◆ TASKS TO COMPLETE:
(a) In the newsgroup post on program documentation, what does the writer first produce when following an object oriented design strategy?
(b) Resume the newsgroup post on program documentation, picking up right after its final sentence.

◆ PAGE EXCERPT:
___
[comp.lang.ada] comments on comments

rjh@cs.purdue.EDU (Bob Hathaway) (02/11/89)

Dave Jones [djones@megatest.UUCP] Writes:
>Here are some remarks that I wrote up for one of the
>members of my programming team.  I hope they will be
>helpful.

Thanks, I agree good documentation is invaluable.

>
>In my opinion, the most important parts of a program to document
>are the structure-declarations and the variable-declarations.
>

This is true, but alternate design strategies can call for an
extended perspective on documentation.  When using an object
oriented design strategy, I'll first write a design document
describing the primary objects in the system and their operations.
Also in the document will be a high-level description of the
important procedures written in an informal PDL, such as a pseudo
Ada code.  For objects (Adts), first is a description of the object and
its rational and system context.  For instance, what the object is
intended for, why I chose an abstract data object or an abstract data
type, and possibly how it will interact in the system, but
the last part could go in a separate document as pointed out
by Dave Jones.  Second is a numbered list of operations and their 
descriptions.   When the entire system is complete, the declarations
can be coded in a higher-order language.  In Ada, the design is directly
implementable as compilable specifications.  In Modula or some other
language in which the specifications aren't compilable the procedures
can be filled in with stubs or empty declarations.  The design document
can be included as comments and updates to the document and code should
be done concurrently.  The object descriptions are included in the
specifications and optionally in the package or module body, and the
(numbered) operation descriptions included for each procedure or method.
___
◆ DATASET CONTENT:

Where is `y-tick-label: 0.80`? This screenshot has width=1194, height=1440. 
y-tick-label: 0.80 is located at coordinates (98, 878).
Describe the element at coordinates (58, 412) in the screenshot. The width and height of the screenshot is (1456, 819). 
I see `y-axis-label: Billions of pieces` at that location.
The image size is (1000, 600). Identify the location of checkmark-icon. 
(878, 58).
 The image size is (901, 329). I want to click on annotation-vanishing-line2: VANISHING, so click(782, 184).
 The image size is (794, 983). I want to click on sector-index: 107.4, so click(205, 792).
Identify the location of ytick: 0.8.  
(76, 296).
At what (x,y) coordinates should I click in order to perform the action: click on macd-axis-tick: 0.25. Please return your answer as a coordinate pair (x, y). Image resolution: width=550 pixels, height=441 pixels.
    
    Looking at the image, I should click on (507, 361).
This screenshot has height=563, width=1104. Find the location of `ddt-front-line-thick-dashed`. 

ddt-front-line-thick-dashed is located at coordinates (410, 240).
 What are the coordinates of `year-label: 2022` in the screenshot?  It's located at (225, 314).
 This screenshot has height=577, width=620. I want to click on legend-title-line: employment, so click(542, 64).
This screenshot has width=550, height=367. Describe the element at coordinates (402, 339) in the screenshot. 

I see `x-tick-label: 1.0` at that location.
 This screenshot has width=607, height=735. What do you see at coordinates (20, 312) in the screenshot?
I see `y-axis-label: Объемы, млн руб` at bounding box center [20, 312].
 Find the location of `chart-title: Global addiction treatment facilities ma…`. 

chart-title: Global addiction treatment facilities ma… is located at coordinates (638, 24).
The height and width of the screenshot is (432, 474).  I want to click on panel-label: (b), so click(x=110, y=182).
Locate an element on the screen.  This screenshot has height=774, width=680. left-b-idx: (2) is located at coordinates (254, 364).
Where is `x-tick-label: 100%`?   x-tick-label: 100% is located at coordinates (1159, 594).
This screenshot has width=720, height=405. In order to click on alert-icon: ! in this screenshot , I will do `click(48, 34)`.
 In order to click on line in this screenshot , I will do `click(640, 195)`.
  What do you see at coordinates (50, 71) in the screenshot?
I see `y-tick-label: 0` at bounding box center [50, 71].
___
◆ PER-TASK ANSWERS:
(a) A design document describing the primary objects in the system and their operations.

(b)
>Here's a good way to go about it:
>
>/*******************************
> * This is one block comment,
> * and it is easy to modify.
> ******************************/
>

Here's another way:

/*
 * my_procedure
 *
 *    <ADT design document index>
 *    This is a description of...
 *    ...
 */

             Bob Hathaway
             rjh@purdue.edu

rjh@cs.purdue.EDU (Bob Hathaway) (02/23/89)

(I write)
>|This seems to go backwards.  Programmers should first design
>|their software then implement it.  You seem to be advocating 
>|implementation then design.  The descriptive algorithm should 
>|come first, then the code.

In article <9689@ihlpb.ATT.COM>, nevin1@ihlpb.ATT.COM (Liber) writes:
>I have a problem with Top-Down programming (design then
>implementation); it happens to be the same problem I have with
>Bottom-Up programming (implementation then design).  You so eloquently
>point it out in your next sentence:  

Design then implementation is not necessarily top-down programming.
First some terminology.  Top-down design involves a functional view
starting at the top and working its way down.  Top-down implementation
is a programming methodology which begins coding (implementing the design)
at the top level procedures.   Bottom-up design also involves a 
functional (procedural) view but starts design with the bottom level
procedures and bottom-up implementation begins coding with the bottom
level procedures.  For the past several years (since my first program)
I began with an Adt, or more object oriented approach to design and
implementation.  I would study the problem and form an informal solution
and identify the Adts (objects in the system).  The informal solution
would be in a high level pseudo-code and was usually top-down for the
main program and within modules.  This provided a modular design with
abstract data types.  It could also be categorized as a top down design
with the data structures and functionally related subprogram units
encapsulated within modules.  The Adts provided an excellent starting point
for coding.  They could be separately tested and frequently the driver
program for these tests was most conveniently the original program and
after "testing" my Adts the program was finished.  The fact that I was
often done weeks early attested to the techniques success.  The informal
pseudo-code is refined into working code but since pseudo-code usually
offers a more informal description of an algorithm than working code,
it is easier to understand.

>|If the algorithm can be coded in a
>|truly self descriptive form no comments will be necessary but in
>|instances where the design and implementation are not the same,
>|comments help.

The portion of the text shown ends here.